- What to do
All records after this line are to be returned verbatim.

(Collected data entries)

|---|

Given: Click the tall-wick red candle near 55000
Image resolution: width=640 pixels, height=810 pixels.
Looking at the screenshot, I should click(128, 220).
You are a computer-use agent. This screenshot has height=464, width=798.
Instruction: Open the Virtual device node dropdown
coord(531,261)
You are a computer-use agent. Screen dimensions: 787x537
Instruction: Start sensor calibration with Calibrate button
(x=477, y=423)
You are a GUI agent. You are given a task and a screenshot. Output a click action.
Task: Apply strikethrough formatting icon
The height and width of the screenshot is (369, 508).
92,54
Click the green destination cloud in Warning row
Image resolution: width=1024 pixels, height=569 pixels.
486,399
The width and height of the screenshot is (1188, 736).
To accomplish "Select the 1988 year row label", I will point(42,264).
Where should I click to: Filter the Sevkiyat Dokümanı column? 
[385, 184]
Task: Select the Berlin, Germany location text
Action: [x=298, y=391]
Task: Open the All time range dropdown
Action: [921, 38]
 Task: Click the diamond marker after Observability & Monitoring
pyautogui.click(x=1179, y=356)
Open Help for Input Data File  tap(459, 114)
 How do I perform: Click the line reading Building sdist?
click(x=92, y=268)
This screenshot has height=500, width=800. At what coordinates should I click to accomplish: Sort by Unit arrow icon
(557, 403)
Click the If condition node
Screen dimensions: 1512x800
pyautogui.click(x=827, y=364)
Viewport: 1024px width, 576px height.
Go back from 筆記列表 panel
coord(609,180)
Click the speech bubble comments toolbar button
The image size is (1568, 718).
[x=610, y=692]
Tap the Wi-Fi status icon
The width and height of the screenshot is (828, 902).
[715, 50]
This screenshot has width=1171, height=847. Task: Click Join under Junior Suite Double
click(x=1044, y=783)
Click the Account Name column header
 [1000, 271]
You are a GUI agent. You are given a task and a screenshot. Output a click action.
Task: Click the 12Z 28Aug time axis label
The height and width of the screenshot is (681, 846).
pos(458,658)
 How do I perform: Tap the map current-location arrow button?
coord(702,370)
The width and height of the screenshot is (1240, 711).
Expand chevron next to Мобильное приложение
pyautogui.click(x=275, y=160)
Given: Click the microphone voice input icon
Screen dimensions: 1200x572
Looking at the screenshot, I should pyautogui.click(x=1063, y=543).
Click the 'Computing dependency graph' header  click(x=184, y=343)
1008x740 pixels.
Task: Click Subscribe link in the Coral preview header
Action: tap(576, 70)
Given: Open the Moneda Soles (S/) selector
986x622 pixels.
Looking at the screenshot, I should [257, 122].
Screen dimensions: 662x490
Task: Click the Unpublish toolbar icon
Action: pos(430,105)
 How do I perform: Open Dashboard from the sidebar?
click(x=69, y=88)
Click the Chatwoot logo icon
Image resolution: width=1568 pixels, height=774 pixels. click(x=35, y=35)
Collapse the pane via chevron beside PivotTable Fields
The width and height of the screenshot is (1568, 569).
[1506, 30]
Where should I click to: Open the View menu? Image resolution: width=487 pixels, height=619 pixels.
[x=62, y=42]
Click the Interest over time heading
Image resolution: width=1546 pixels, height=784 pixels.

|---|

- Answer space
Given: Click the tall-wick red candle near 55000
Image resolution: width=640 pixels, height=810 pixels.
Looking at the screenshot, I should click(128, 220).
You are a computer-use agent. This screenshot has height=464, width=798.
Instruction: Open the Virtual device node dropdown
coord(531,261)
You are a computer-use agent. Screen dimensions: 787x537
Instruction: Start sensor calibration with Calibrate button
(x=477, y=423)
You are a GUI agent. You are given a task and a screenshot. Output a click action.
Task: Apply strikethrough formatting icon
The height and width of the screenshot is (369, 508).
92,54
Click the green destination cloud in Warning row
Image resolution: width=1024 pixels, height=569 pixels.
486,399
The width and height of the screenshot is (1188, 736).
To accomplish "Select the 1988 year row label", I will point(42,264).
Where should I click to: Filter the Sevkiyat Dokümanı column? 
[385, 184]
Task: Select the Berlin, Germany location text
Action: [x=298, y=391]
Task: Open the All time range dropdown
Action: [921, 38]
 Task: Click the diamond marker after Observability & Monitoring
pyautogui.click(x=1179, y=356)
Open Help for Input Data File  tap(459, 114)
 How do I perform: Click the line reading Building sdist?
click(x=92, y=268)
This screenshot has height=500, width=800. At what coordinates should I click to accomplish: Sort by Unit arrow icon
(557, 403)
Click the If condition node
Screen dimensions: 1512x800
pyautogui.click(x=827, y=364)
Viewport: 1024px width, 576px height.
Go back from 筆記列表 panel
coord(609,180)
Click the speech bubble comments toolbar button
The image size is (1568, 718).
[x=610, y=692]
Tap the Wi-Fi status icon
The width and height of the screenshot is (828, 902).
[715, 50]
This screenshot has width=1171, height=847. Task: Click Join under Junior Suite Double
click(x=1044, y=783)
Click the Account Name column header
 [1000, 271]
You are a GUI agent. You are given a task and a screenshot. Output a click action.
Task: Click the 12Z 28Aug time axis label
The height and width of the screenshot is (681, 846).
pos(458,658)
 How do I perform: Tap the map current-location arrow button?
coord(702,370)
The width and height of the screenshot is (1240, 711).
Expand chevron next to Мобильное приложение
pyautogui.click(x=275, y=160)
Given: Click the microphone voice input icon
Screen dimensions: 1200x572
Looking at the screenshot, I should pyautogui.click(x=1063, y=543).
Click the 'Computing dependency graph' header  click(x=184, y=343)
1008x740 pixels.
Task: Click Subscribe link in the Coral preview header
Action: tap(576, 70)
Given: Open the Moneda Soles (S/) selector
986x622 pixels.
Looking at the screenshot, I should [257, 122].
Screen dimensions: 662x490
Task: Click the Unpublish toolbar icon
Action: pos(430,105)
 How do I perform: Open Dashboard from the sidebar?
click(x=69, y=88)
Click the Chatwoot logo icon
Image resolution: width=1568 pixels, height=774 pixels. click(x=35, y=35)
Collapse the pane via chevron beside PivotTable Fields
The width and height of the screenshot is (1568, 569).
[1506, 30]
Where should I click to: Open the View menu? Image resolution: width=487 pixels, height=619 pixels.
[x=62, y=42]
Click the Interest over time heading
Image resolution: width=1546 pixels, height=784 pixels.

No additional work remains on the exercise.